The principal matter over which the United States can legitimately exult is its present existence as a Republic, in spite of so much opposition from Nature and from man. I therefore made the refrain of the song—about which all its train of thought moves—concern itself wholly with the Fact of existence: the waves cry "It shall not be"; the powers of nature cry "It shall not be"; the wars, etc., utter the same cry. This Refrain is the key to the whole poem.

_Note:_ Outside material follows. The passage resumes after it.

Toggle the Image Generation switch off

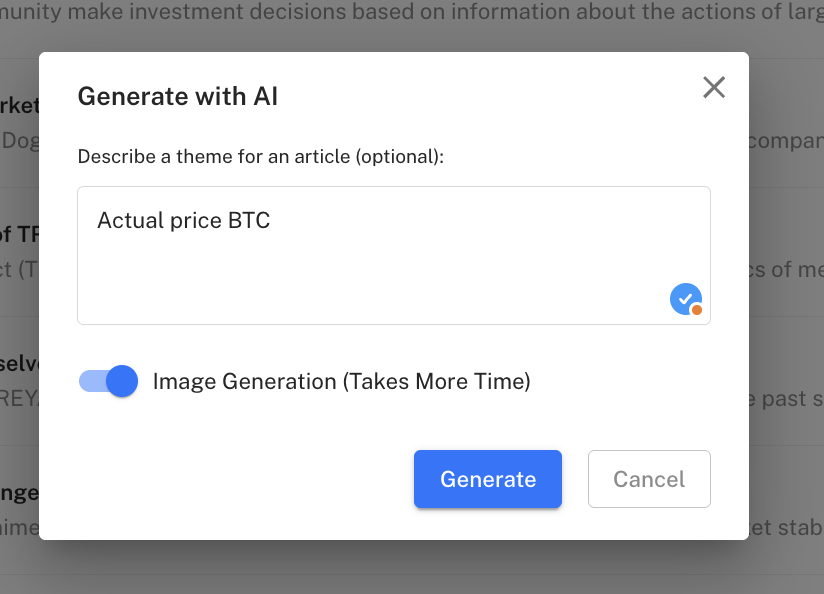coord(108,381)
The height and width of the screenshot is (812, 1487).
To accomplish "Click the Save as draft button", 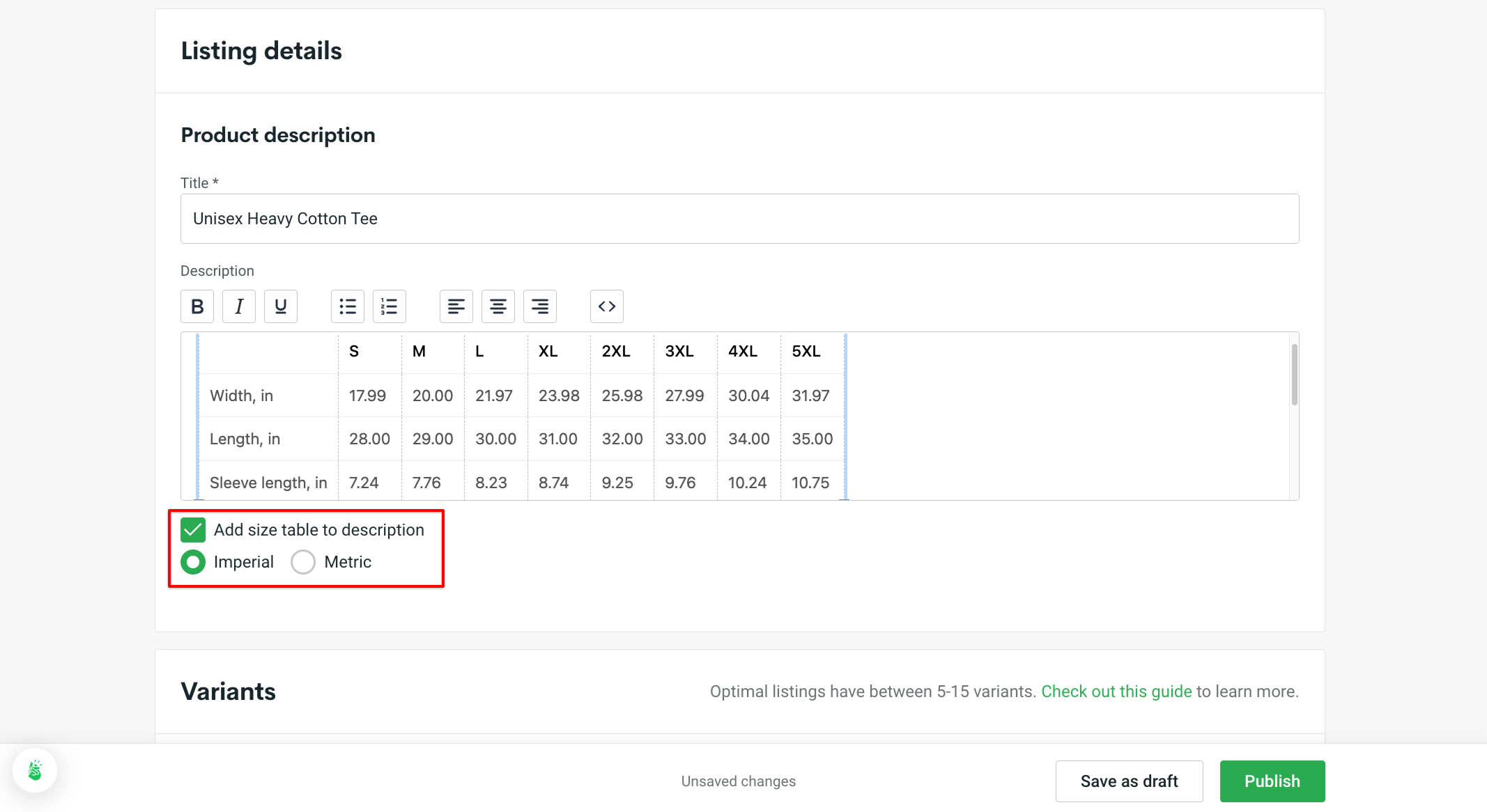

A knowledge of the inability of music to represent any shades of meaning save those which are very intense, and very highly and sharply contrasted, led me to divide the poem into the eight paragraphs or movements which it presents, and make these vividly opposed to each other in sentiment. Thus the first movement is reflection, measured and sober: this suddenly changes into the agitato of the second: this agitato, culminating in the unison shout "No! It shall not be," yields in the third movement to the pianissimo and meager effect of the skeleton voices from Jamestown, etc.: this pianissimo in the fourth movement is turned into a climax of the wars of armies and of faiths, again ending in the shout, "No!" etc.: the fifth movement opposes this with a whispered chorus—Huguenots whispering Yea, etc.: the sixth opposes again with loud exultation, "Now praise," etc.: the seventh opposes this with the single voice singing the Angels' song; and the last concludes the series of contrasts with a broad full chorus of measured and firm sentiment.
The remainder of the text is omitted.